DATASET RECORDS —
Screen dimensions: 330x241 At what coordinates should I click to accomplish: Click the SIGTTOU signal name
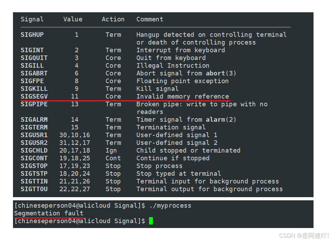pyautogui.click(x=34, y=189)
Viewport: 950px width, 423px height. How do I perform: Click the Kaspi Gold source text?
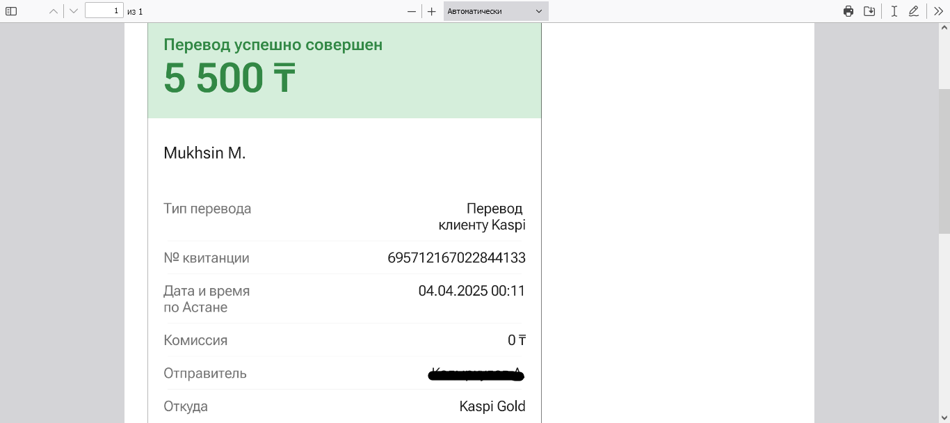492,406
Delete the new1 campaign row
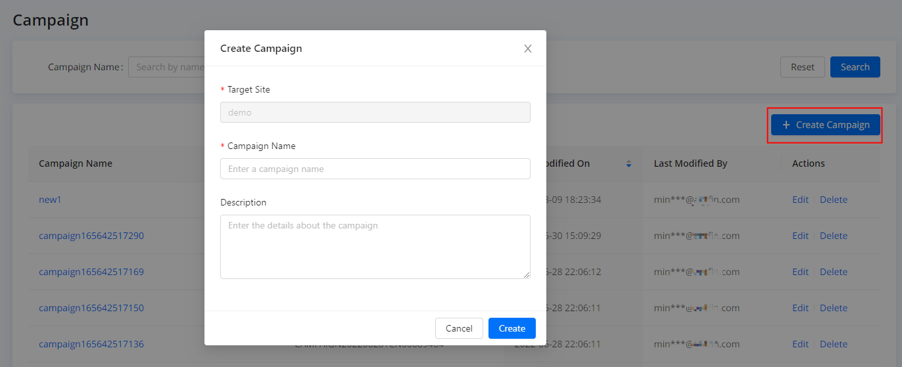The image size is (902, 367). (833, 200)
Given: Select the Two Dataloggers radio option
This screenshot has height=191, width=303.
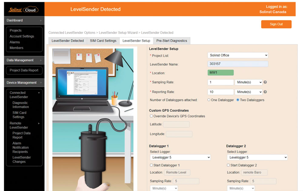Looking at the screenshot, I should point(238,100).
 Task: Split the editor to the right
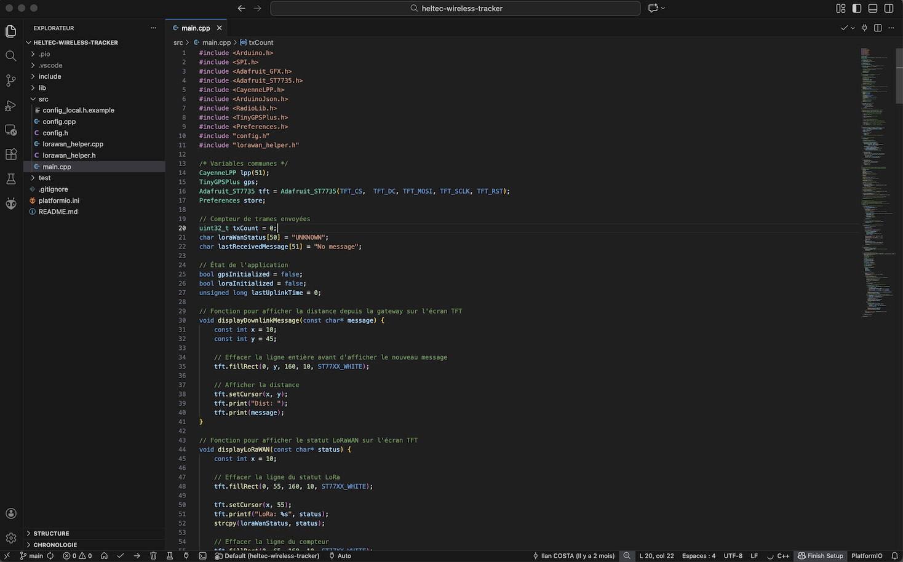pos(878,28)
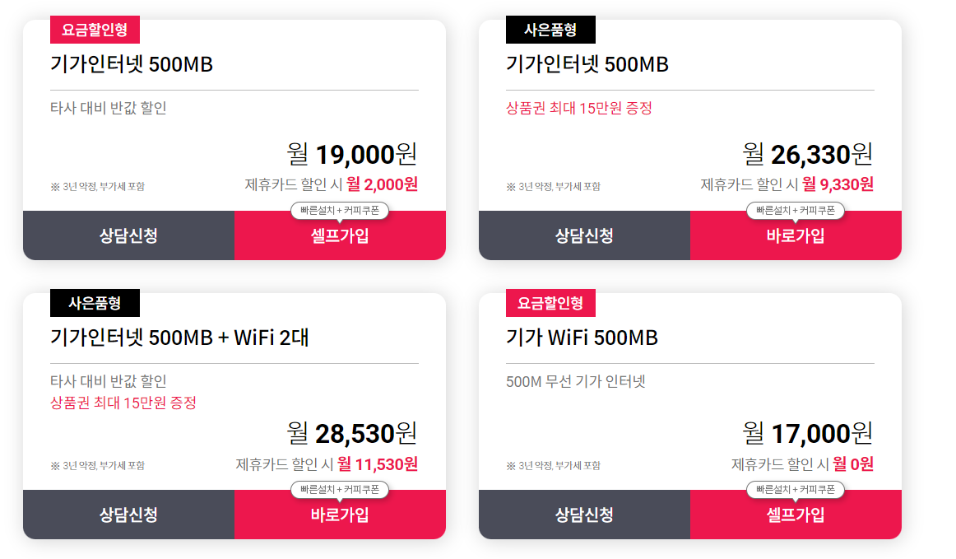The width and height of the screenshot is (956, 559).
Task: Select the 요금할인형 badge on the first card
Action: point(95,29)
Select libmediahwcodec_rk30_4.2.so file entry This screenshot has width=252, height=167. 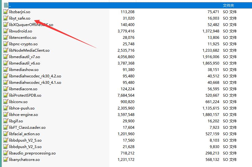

PROBLEM DESCRIPTION — The reply is to be all the records above, transcribed exactly, with no pictures.

RESULT —
Screen dimensions: 330x241 At what coordinates should I click to accomplish: Click the SIGTTOU signal name
pyautogui.click(x=34, y=189)
Viewport: 950px width, 423px height. How do I perform: Click the Kaspi Gold source text?
492,406
Delete the new1 campaign row
The image size is (902, 367). (833, 200)
Given: Select the Two Dataloggers radio option
This screenshot has height=191, width=303.
Looking at the screenshot, I should point(238,100).
 Task: Split the editor to the right
pos(878,28)
The width and height of the screenshot is (956, 559).
Task: Select the 요금할인형 badge on the first card
Action: point(95,29)
Select libmediahwcodec_rk30_4.2.so file entry This screenshot has width=252, height=167. 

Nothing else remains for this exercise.